* **DIRECTIVES**:
(A) Summarize the glider mission update in two sentences.
(B) According to the glider mission update, where is Silbo being prepared to return to?

* **PAGE EXCERPT**:

Hey All,
With Silbo now safely on shore and preparations being made for his safe return to Teledyne Webb Research in Massachusetts, we now can focus solely on Challenger and her mission to cross the South Atlantic.
Now, just under 800 km from the southern shores of Ascension, we set our sights on what is seemingly the last stationary obstacle standing between Challenger and her destination: one last ridge of seamounts. To prepare for their presence, we set a way point to the north of the island to account for the ~11˚ offset we have grown accustom to flying with over the past months, and with the way point being close to 900 km away we don’t have to worry about hitting it any time soon.
One oddity we have noticed while flying past the previous subsurface mountain range was that there was a noticeable oscillation in the currents
As there was little evidence in the surface current forecast to confidently say what was the cause of this, we delved deeper into the data and found two interesting clues: the thermocline had deepened and we were flying slightly faster on dives than on climbs.
Antonio pointed out that this was a similar flight scenario as to what a glider sees when crossing a strong warm eddy which sparked an idea in his mind. To the south west of the island of Gran Canaria, there is an eddy that remains for the most part stationary in its location and is caused by drag as the currents flow through the island chain.
Sea Surface Height
Sea Surface Temperature
Now in our scenario, the sea mounts came within reach of the subsurface flight pattern of Challenger, but did not breach the surface as the islands of Gran Canaria and Tenerife do. Because of this fact, this warm eddy that we believe we flew Challenger through would not have a signature at the surface and would cause the thermocline to be substantially deeper
Force Wind Sea & Honor

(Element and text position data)
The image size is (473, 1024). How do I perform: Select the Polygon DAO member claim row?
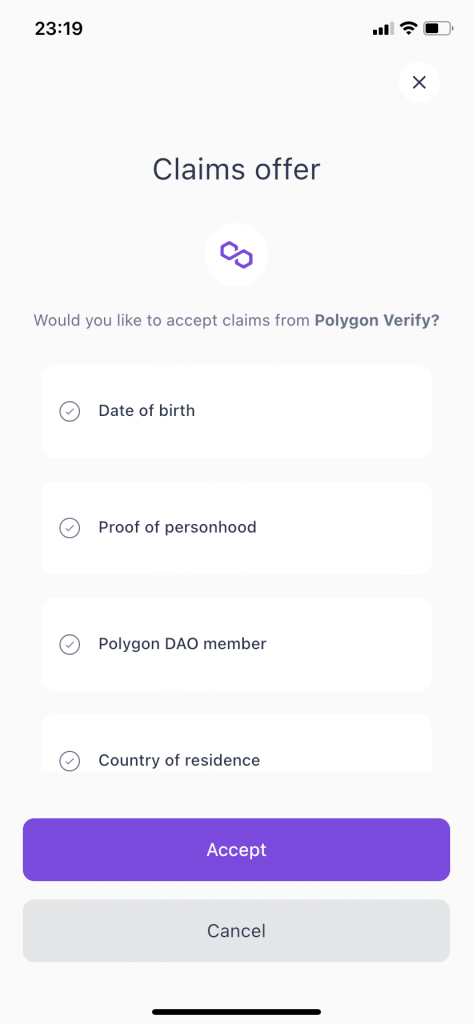tap(236, 645)
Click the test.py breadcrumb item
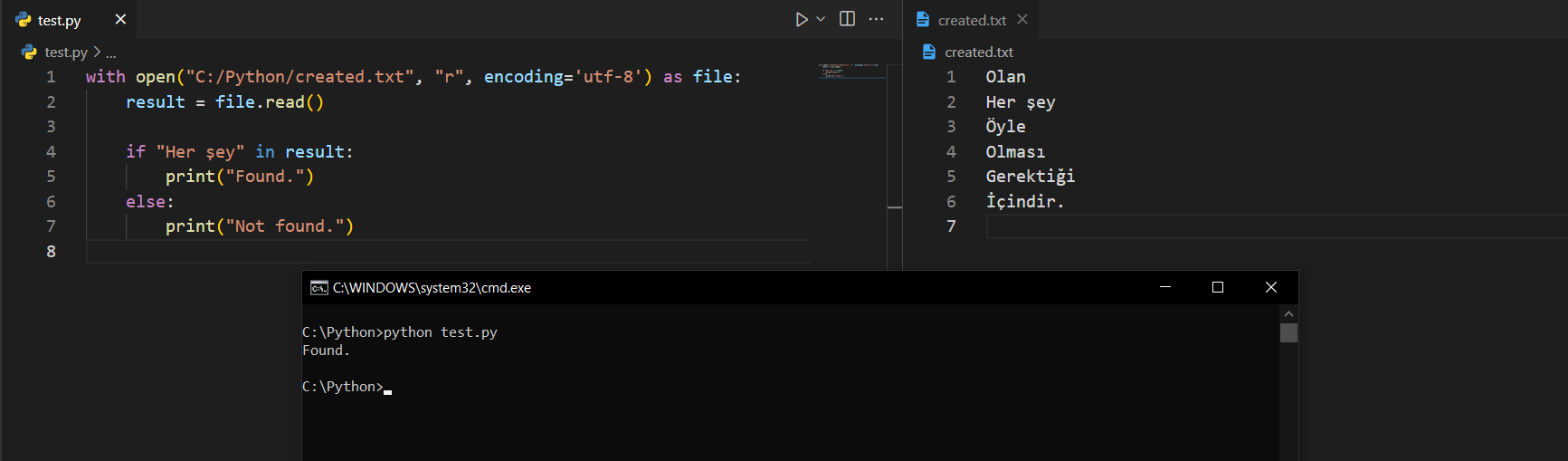This screenshot has width=1568, height=461. click(x=66, y=53)
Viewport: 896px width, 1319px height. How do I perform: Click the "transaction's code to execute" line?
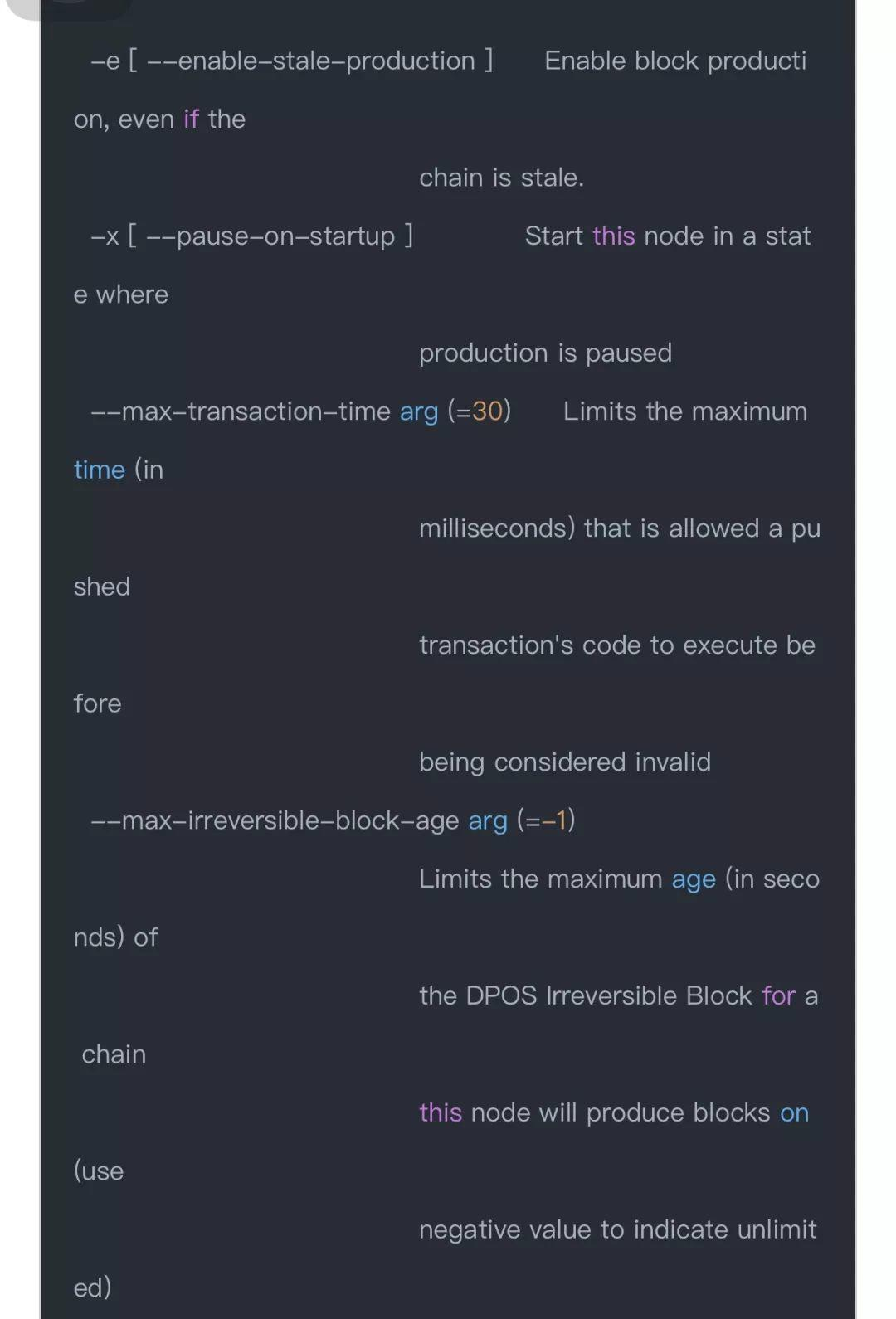click(x=616, y=645)
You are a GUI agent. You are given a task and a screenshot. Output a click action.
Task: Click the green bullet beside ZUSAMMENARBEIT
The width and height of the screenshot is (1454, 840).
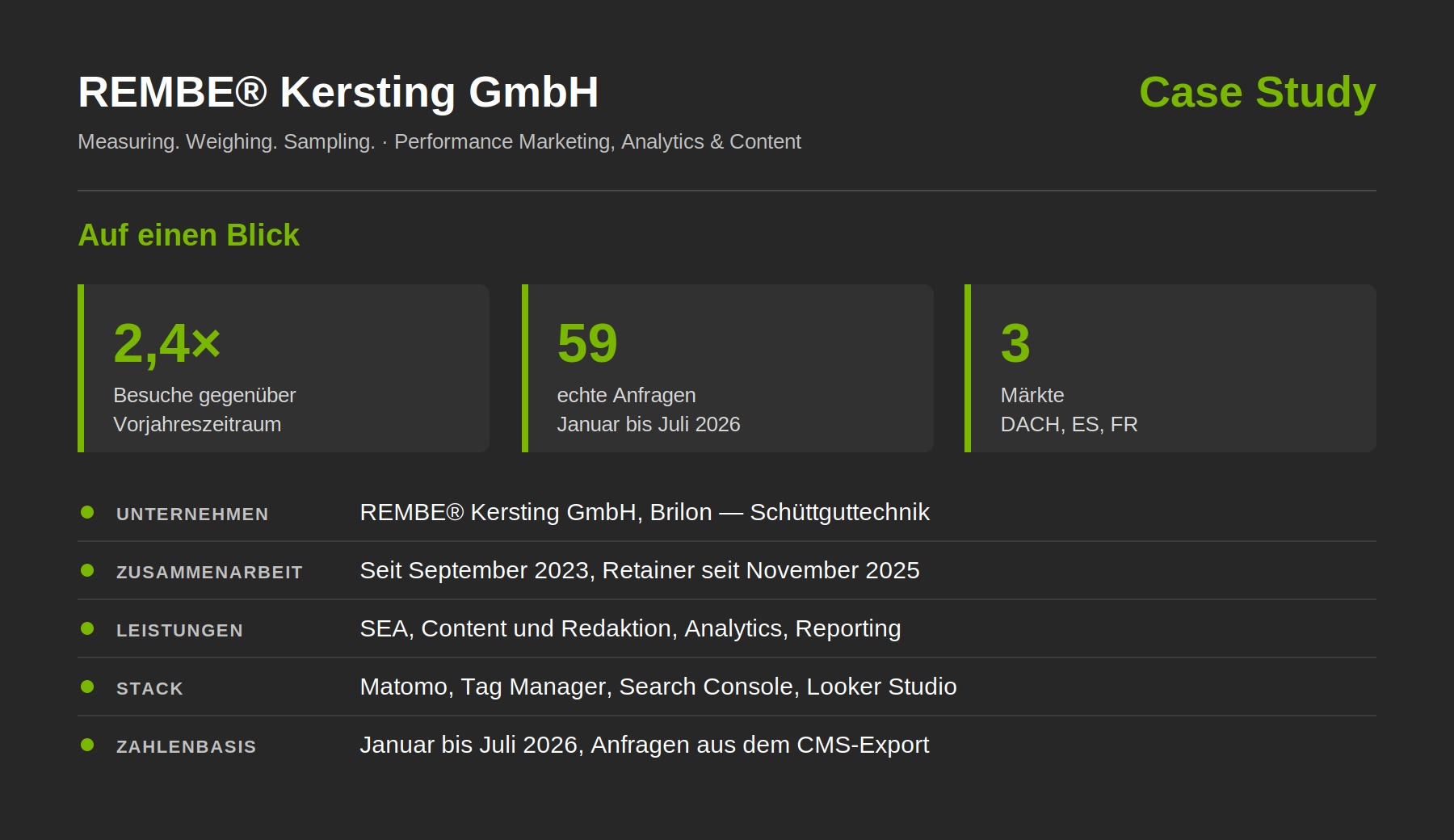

* **ANSWERS TO THE EXERCISES**:
(A) With Silbo on shore, the team is focusing on Challenger's crossing of the South Atlantic and has set a way point north of Ascension to prepare for one last ridge of seamounts. After noticing current oscillations, a deeper thermocline and faster dives than climbs near the previous seamounts, they concluded that Challenger had likely flown through a warm eddy with no surface signature.

(B) Teledyne Webb Research in Massachusetts.